La reciente decisión de María Fernanda Cabal y su esposo José Félix Lafaurie de abandonar el Centro Democrático pone sobre la mesa un debate crucial sobre la unidad de la derecha y la centroderecha en Colombia.
Expertos en políctica señalan que la salida de Cabal evidencia la dificultad de estos sectores para consolidar un frente sólido, especialmente de cara a las elecciones presidenciales y legislativas de este año. “No se vislumbra una unión efectiva para enfrentar a candidatos del continuismo, como Iván Cepeda, lo que representa una clara desventaja estratégica para la derecha”, afirman.
Desde un enfoque equilibrado, otros analistas destacan que la decisión de Cabal y Lafaurie también podría abrir oportunidades para reconfigurar liderazgos dentro del partido y permitir la aparición de nuevas propuestas políticas en el espectro de la centroderecha.
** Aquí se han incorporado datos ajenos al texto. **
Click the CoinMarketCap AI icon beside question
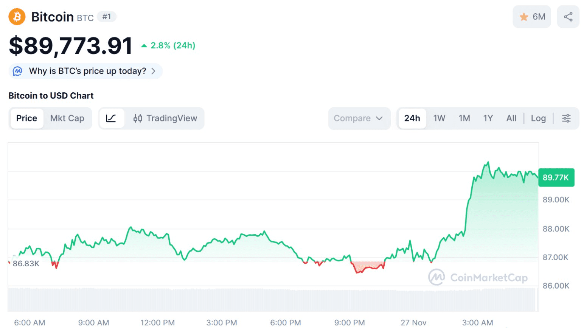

Sin embargo, advierten que la fragmentación podría traducirse en pérdida de representación parlamentaria, estimando que el Centro Democrático podría dejar de contar con al menos dos curules en el Senado.
Conocedores puntualizan que este escenario obliga a la colectividad a reforzar mecanismos internos de transparencia y participación, de cara a recuperar confianza y cohesión, así como a atraer electores que podrían sentirse descontentos con la actual dinámica partidaria.
En suma, la salida de Cabal no solo es un episodio individual, sino un reflejo de tensiones estructurales que enfrenta la derecha colombiana, cuyos efectos podrían observarse tanto en el corto como en el mediano plazo dentro del tablero electoral nacional.